» Information shown
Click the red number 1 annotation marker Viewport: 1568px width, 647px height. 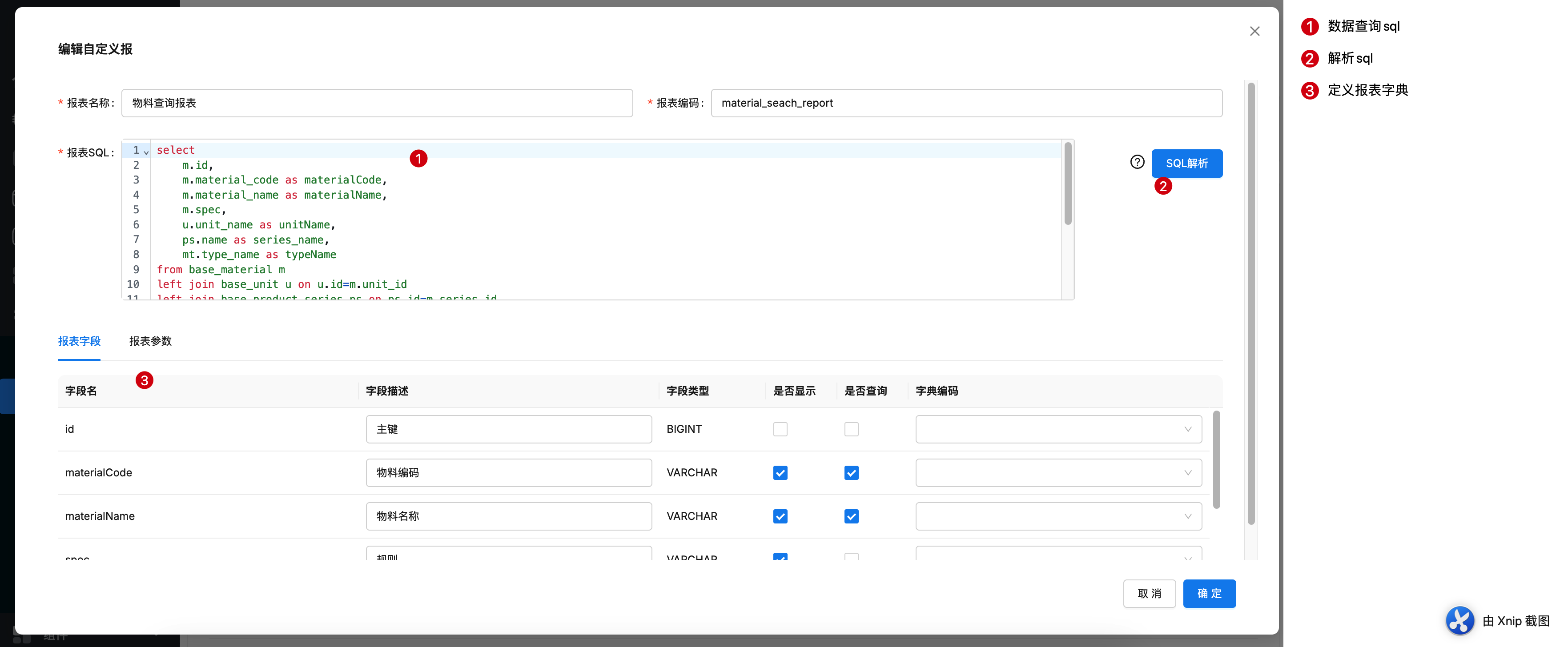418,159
--
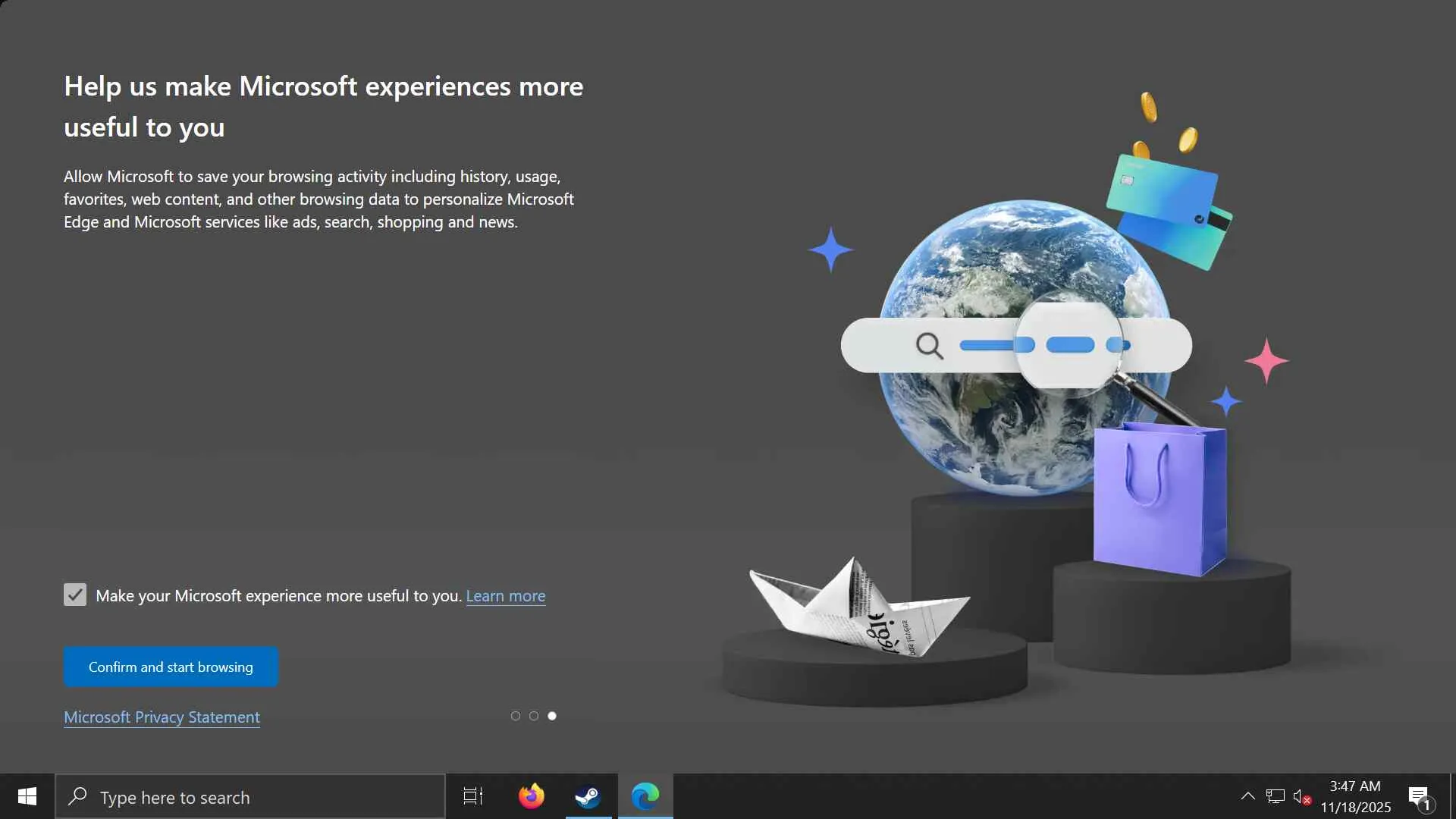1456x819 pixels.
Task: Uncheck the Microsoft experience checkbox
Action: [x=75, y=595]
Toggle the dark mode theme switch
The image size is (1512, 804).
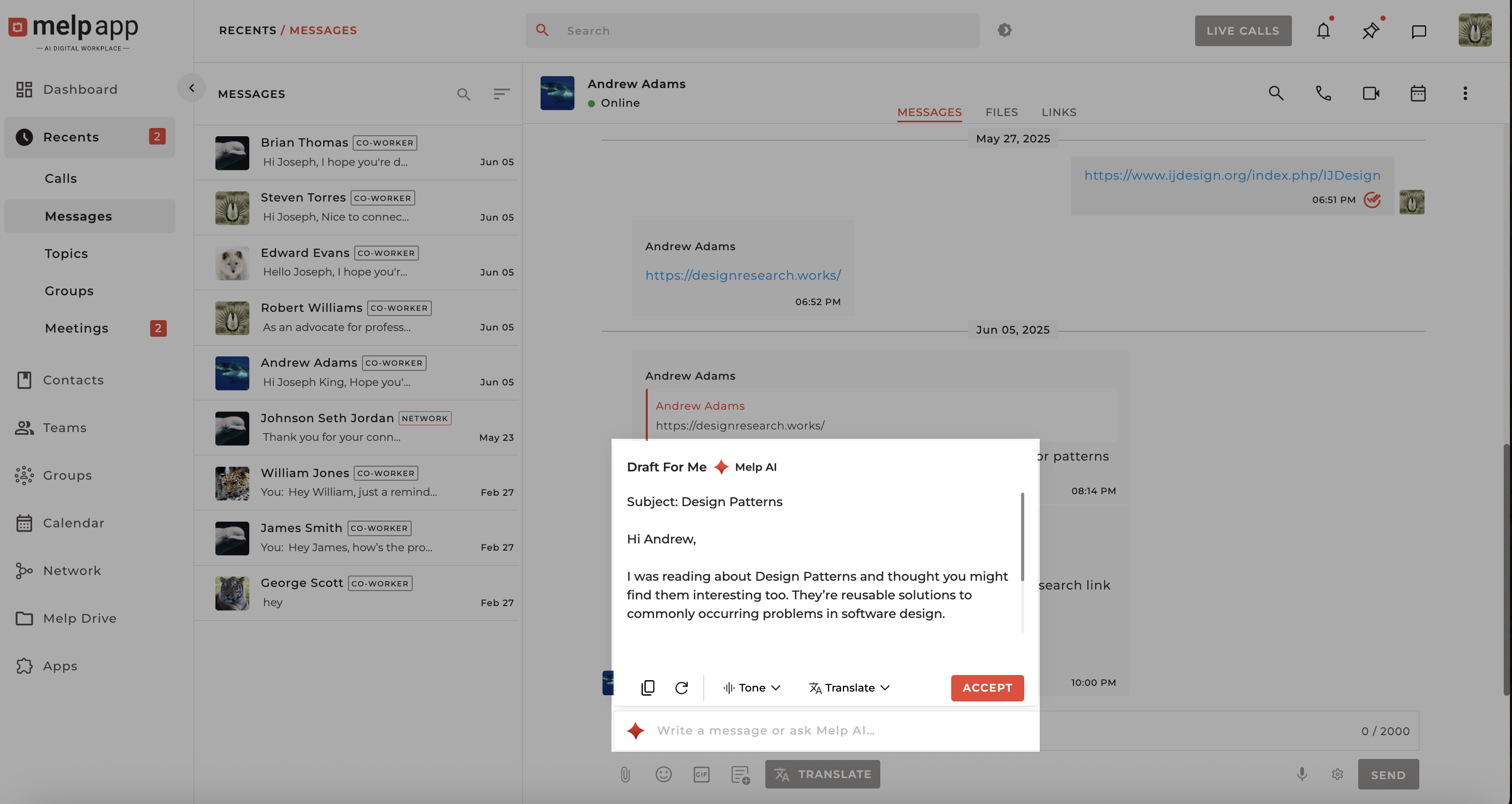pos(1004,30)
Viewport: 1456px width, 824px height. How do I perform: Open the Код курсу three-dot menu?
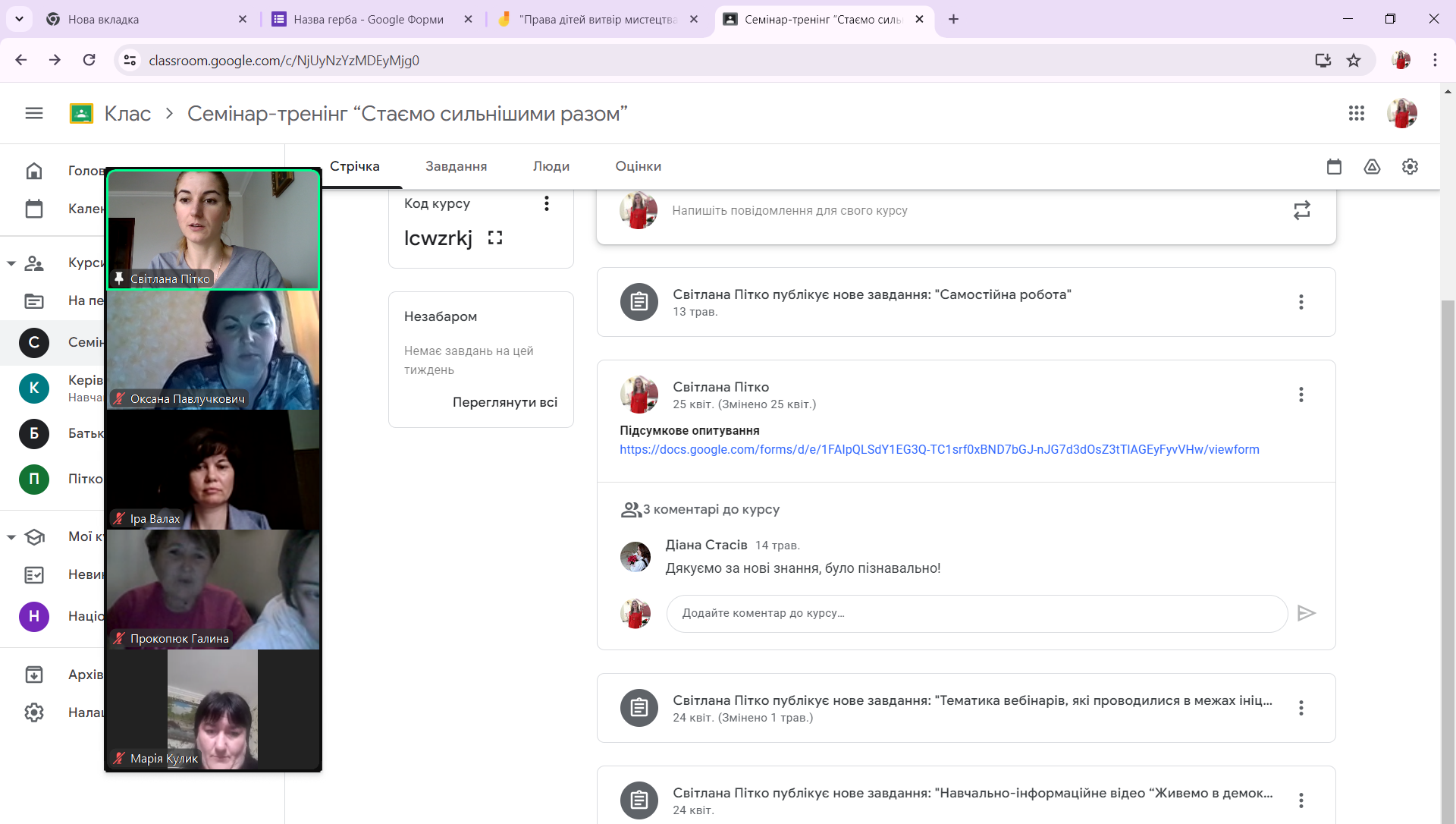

» Task
Go down the entries above from the line containing "The image size is (1512, 804)." to the line containing "Viewport: 1456px width, 824px" and write out each line exactly, leaving pictures out.

» Exercise response
The image size is (1512, 804).
pos(1004,30)
Viewport: 1456px width, 824px height. How do I perform: Open the Код курсу three-dot menu?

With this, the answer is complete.